Pixel coordinate grounding data:

•••

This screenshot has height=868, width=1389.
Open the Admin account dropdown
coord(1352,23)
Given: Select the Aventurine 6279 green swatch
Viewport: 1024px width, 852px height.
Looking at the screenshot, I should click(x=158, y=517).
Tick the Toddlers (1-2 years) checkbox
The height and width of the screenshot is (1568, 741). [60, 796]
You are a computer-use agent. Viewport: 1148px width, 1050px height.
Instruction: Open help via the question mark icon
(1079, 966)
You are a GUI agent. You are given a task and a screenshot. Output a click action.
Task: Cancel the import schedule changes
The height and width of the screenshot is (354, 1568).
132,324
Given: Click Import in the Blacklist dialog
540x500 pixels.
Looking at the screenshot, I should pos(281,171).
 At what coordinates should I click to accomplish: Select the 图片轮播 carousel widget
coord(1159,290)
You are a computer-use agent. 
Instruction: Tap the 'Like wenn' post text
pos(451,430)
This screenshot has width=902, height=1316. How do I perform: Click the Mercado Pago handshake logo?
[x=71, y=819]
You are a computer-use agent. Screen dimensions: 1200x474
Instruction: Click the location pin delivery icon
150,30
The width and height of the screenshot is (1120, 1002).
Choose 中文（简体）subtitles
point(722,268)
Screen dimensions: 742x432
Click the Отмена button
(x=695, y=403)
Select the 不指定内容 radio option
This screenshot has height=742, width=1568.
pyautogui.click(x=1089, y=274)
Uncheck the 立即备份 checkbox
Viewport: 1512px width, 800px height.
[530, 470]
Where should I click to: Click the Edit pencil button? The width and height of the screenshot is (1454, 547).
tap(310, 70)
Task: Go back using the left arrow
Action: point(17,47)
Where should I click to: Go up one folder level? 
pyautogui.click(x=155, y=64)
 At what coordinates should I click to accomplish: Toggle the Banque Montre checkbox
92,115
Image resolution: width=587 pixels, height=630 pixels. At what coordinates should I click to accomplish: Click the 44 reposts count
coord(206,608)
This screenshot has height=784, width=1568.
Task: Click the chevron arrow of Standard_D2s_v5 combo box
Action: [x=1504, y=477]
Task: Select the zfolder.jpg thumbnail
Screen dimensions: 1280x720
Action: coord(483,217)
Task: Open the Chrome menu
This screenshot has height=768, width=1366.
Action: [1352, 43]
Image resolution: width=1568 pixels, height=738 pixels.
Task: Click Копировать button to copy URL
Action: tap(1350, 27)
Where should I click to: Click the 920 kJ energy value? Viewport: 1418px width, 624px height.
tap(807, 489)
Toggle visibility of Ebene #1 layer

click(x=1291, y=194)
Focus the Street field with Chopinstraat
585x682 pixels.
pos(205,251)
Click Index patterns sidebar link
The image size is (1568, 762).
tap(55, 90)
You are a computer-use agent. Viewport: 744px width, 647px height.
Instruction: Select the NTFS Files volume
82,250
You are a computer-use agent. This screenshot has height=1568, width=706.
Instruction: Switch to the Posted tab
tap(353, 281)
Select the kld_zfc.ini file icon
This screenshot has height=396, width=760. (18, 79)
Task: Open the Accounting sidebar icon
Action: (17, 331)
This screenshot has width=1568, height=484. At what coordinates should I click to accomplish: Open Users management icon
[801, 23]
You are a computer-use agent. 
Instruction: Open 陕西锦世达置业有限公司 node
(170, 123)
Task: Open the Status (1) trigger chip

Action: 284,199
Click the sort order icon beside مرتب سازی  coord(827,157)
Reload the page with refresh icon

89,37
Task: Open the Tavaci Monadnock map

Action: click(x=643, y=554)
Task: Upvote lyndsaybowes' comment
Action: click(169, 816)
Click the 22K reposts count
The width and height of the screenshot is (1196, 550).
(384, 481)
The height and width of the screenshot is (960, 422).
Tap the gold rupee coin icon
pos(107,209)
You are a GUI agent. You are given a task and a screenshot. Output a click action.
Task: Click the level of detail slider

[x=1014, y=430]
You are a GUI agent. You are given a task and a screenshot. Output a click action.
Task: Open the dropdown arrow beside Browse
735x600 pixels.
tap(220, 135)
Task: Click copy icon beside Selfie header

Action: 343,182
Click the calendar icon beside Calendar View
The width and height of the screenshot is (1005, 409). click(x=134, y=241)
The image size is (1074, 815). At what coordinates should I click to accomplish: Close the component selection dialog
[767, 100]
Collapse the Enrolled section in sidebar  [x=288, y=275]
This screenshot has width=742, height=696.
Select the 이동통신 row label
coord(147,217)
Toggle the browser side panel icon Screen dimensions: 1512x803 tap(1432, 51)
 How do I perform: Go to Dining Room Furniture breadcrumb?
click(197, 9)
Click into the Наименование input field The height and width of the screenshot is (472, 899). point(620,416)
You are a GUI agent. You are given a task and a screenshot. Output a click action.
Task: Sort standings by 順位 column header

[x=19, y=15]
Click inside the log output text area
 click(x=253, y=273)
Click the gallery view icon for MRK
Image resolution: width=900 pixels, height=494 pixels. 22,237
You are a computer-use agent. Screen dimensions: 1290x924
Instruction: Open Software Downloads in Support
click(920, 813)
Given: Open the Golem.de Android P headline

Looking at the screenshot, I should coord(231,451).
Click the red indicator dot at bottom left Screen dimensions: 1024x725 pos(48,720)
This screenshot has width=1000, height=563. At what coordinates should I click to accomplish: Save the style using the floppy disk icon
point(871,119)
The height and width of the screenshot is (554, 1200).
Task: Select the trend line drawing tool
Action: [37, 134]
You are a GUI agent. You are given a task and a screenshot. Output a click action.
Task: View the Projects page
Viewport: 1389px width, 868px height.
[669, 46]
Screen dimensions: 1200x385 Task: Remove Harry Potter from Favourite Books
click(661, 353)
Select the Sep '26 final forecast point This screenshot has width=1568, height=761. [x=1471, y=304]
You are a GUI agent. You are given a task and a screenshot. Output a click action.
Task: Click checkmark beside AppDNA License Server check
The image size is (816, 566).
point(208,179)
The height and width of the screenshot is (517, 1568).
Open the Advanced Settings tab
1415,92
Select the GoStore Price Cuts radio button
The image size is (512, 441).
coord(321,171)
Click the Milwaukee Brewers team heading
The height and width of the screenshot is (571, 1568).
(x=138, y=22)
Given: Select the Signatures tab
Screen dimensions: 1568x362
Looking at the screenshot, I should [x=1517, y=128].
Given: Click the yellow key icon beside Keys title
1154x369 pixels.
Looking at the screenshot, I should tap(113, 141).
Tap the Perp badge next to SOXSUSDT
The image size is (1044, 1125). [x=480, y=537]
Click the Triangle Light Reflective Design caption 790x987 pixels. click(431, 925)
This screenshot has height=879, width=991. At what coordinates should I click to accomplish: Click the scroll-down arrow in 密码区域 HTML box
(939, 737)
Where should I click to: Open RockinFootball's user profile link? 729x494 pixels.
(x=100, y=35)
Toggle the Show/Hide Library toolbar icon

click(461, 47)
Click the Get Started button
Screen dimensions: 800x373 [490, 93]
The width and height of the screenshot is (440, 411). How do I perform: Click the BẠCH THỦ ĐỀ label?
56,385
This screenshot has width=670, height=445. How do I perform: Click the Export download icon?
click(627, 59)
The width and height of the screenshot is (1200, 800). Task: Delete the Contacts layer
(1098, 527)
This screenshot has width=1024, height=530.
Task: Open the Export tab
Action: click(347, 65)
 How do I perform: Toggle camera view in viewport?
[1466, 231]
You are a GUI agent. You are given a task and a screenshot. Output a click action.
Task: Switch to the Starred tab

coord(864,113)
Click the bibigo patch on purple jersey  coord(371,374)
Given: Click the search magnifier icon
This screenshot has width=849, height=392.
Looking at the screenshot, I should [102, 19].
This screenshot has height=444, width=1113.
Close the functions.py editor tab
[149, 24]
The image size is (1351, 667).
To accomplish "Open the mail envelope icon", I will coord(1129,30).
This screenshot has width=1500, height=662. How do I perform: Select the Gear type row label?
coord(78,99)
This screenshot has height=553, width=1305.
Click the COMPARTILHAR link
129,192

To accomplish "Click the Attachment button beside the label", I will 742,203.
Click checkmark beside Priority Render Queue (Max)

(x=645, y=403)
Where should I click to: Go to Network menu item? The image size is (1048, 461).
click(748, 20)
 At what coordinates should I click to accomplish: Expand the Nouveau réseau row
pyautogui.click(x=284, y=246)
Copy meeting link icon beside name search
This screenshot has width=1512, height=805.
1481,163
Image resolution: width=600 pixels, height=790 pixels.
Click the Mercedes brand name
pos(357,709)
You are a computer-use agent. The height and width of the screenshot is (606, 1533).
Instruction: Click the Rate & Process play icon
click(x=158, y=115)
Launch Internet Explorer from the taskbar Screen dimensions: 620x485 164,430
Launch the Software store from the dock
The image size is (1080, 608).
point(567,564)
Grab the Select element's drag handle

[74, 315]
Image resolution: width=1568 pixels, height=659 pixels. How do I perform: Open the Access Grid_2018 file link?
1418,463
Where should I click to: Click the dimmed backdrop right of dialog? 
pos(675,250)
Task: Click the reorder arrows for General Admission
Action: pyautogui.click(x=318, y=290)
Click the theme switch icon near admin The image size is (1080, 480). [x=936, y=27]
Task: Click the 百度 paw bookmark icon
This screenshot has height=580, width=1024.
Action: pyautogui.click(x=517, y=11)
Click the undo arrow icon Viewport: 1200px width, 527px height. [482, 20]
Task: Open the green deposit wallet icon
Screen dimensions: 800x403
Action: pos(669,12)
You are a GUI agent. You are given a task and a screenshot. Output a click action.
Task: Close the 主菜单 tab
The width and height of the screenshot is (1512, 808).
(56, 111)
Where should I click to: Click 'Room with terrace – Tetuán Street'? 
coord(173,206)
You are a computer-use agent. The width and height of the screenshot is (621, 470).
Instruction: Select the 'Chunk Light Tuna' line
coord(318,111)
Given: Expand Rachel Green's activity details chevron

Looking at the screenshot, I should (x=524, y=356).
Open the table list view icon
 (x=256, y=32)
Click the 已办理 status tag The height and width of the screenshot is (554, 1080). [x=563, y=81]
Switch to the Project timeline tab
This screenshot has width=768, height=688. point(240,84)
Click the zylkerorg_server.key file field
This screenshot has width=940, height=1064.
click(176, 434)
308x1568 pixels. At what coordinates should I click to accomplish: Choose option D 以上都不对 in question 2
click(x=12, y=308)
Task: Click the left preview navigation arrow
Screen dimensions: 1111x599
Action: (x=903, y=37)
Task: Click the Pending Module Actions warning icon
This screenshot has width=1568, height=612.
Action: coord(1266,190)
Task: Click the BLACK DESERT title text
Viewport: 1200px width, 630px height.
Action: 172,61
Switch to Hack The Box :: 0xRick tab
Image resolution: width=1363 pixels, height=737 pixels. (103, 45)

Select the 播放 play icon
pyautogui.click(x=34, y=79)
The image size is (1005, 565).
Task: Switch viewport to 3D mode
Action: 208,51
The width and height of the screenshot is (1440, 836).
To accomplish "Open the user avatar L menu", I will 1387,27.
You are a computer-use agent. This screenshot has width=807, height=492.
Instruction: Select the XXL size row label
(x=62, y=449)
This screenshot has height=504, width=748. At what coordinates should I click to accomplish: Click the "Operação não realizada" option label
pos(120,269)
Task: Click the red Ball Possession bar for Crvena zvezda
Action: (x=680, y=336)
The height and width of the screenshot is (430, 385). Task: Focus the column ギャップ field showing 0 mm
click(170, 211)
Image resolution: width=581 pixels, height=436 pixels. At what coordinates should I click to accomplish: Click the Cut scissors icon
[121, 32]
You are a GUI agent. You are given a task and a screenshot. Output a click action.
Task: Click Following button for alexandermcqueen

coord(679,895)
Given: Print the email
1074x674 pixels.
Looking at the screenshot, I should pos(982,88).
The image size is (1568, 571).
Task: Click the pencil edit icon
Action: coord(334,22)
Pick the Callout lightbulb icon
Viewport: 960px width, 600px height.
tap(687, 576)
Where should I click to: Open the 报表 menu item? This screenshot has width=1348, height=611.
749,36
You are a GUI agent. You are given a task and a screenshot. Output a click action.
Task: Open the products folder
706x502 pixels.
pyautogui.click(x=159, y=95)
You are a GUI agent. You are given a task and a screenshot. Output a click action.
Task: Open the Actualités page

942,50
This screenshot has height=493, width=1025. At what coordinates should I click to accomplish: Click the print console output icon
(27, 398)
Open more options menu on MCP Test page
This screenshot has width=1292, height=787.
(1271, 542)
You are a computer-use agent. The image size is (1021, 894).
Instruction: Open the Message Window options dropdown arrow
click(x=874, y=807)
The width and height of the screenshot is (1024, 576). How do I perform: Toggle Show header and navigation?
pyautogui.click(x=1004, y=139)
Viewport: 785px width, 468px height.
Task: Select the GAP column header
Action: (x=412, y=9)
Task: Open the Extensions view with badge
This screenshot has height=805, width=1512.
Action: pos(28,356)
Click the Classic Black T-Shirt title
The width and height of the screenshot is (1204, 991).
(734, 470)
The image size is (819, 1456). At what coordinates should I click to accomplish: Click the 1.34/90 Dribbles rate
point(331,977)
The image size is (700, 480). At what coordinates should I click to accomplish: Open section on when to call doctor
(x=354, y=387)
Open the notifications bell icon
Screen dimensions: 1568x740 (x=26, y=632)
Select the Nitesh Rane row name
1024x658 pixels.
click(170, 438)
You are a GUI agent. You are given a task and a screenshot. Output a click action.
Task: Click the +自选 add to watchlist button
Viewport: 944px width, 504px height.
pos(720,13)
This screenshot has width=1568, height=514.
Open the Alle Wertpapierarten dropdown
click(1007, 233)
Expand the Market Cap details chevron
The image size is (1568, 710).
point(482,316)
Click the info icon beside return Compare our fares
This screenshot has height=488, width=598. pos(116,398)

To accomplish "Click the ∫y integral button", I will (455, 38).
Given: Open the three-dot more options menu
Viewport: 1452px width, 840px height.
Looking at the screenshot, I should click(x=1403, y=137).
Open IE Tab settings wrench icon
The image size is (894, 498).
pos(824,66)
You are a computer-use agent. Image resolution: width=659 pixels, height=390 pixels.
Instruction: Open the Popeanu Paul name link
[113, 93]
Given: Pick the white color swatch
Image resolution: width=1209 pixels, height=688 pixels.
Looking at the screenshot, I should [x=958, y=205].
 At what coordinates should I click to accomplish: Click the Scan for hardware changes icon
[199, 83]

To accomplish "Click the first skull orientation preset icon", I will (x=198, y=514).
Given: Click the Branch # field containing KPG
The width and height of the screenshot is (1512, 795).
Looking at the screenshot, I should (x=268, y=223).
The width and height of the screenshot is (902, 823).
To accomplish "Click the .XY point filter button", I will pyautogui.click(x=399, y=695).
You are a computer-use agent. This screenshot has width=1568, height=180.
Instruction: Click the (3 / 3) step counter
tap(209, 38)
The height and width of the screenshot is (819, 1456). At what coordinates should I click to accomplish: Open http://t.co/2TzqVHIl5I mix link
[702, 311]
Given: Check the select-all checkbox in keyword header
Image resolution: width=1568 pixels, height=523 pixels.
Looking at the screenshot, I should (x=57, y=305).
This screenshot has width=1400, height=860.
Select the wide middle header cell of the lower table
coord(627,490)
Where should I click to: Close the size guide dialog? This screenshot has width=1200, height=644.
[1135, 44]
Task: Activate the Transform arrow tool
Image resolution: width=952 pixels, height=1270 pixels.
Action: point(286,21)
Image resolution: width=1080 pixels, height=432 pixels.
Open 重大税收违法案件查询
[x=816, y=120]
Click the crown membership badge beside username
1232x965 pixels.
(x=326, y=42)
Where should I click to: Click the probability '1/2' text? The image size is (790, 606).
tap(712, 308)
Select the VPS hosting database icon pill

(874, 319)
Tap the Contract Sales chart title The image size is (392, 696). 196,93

•••

Exercise details: From the entries above, copy each line holding "Pick".

Answer space:
Pick the Callout lightbulb icon
Given: Pick the white color swatch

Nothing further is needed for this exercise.